Personal information
- Born: February 17, 1889 Lima, Ohio, U.S.
- Died: April 22, 1970 (aged 81) Volusia County, Florida, U.S.

Career information
- College: Buchtel

Career history

owner
- 1919–1925: Akron Pros
- 1926: Akron Indians

Awards and highlights
- NFL champion (1920); National Football League co-founder (1920);

= Art Ranney =

American football executive (1889–1970)

Arthur Fobare Ranney (February 17, 1889 – April 22, 1970) was a co-founder of the American Professional Football Association (later renamed the National Football League in 1922), as an owner of the Akron Pros, one of the league's charter teams. The Pros were renamed the Akron Indians in 1926.

==Purchasing the Indians==
In 1920, Ranney was a local businessman in Akron, Ohio, as well as an ex-football player for the University of Akron. After experiencing financial losses from 1912 to 1919, the Akron Indians, of the "Ohio League", was sold to Ranney and Frank Nied, a local cigar store owner. The 1919 Indians finished the season 5–5–0 and suffered financial losses, despite the presence of one of the country's best breakaway runners, Fritz Pollard. As the team's new owners, Ranney and Neid dropped the Indian moniker and adopted a new name, the "Akron Pros," hoping to inspire better results or at least better attendance.

==Founding of the NFL==
Ranney and Neid attended the August 20, 1920, and September 17, 1920, meetings, at Ralph Hay's Hupmobile dealership, which established the NFL. The original copy of the minutes for the September 17, 1920, league meeting were recorded on a piece of Akron Pros stationary by Ranney. He was then elected secretary and treasurer of the league.

==1920 Championship==
The Pros won the very first APFA/NFL championship. In April 1921, the league voted to award the title and the Brunswick-Balke Collender Cup to Akron on the basis of having an undefeated record and allowing only 7 points in 9 games. the decision was protested by the Decatur Staleys and the Buffalo All-Americans, who had tied Akron during the season. Neid and Ranney picked up the trophy and, according to league records, gave congratulatory speeches.
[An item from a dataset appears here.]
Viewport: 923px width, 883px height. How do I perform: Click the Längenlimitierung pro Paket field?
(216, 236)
After a third-place finish in 1921, the Pros began to decline. In 1926, their name was changed back to the Indians, but that didn't help. Neid coached the team for six games that ended in a 1–3–2 record. Due to financial issues, Neid and Ranney suspended team operations in 1927 and surrendered the franchise the following year.

==Race and the NFL==
In the 1940s, Fritz Pollard allegeded that several of the owners attempted to raise the issue of a color barrier in pro football. According to Pollard, Doc Young of the Hammond Pros as well as Akron's Neid and Ranney refused to allow the discussion to take place. They could not understand why a player could not be considered a player without his color being brought into account.
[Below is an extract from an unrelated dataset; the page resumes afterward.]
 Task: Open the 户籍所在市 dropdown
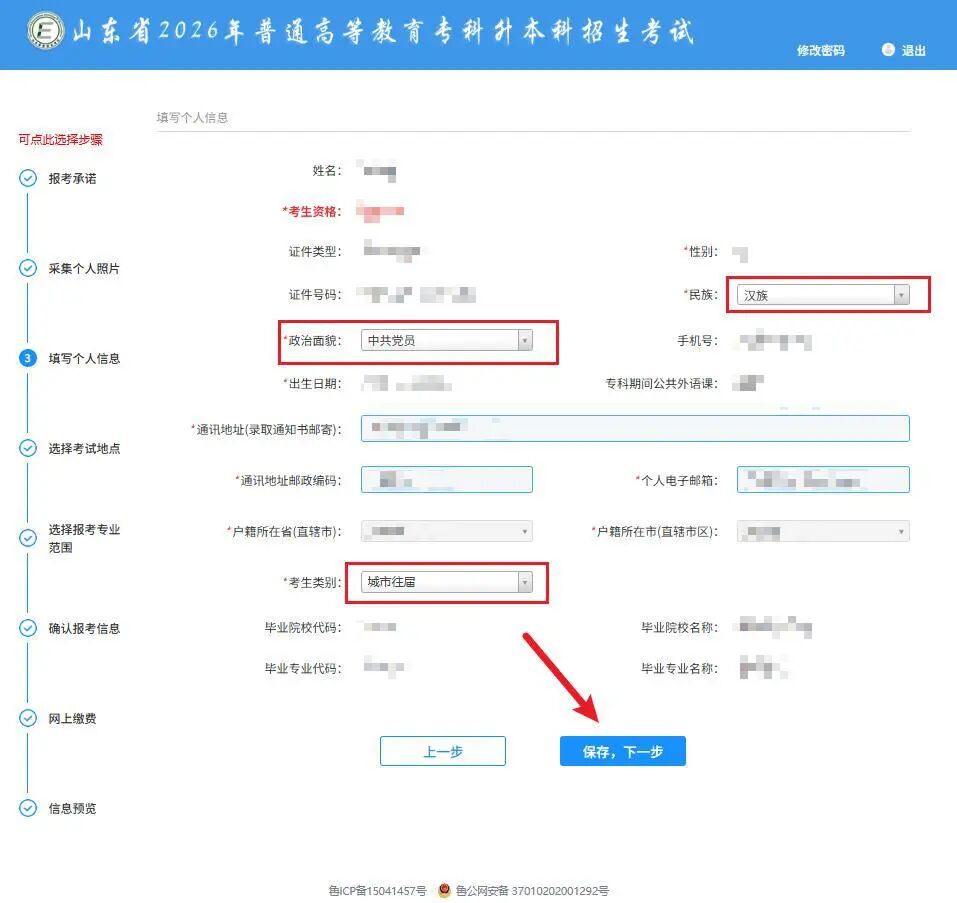[823, 531]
Pollard also stated that Neid and Ranney befriended him and feared for his safety as an African-American. Neid and Ranney also made Pollard the first African-American coach in the NFL.

==Later life==
Ranney later lived in Summit County, Ohio, where he was the county engineer. He later retired to Florida, where he died in Volusia County on April 22, 1970. He was buried in Daytona Beach, Florida.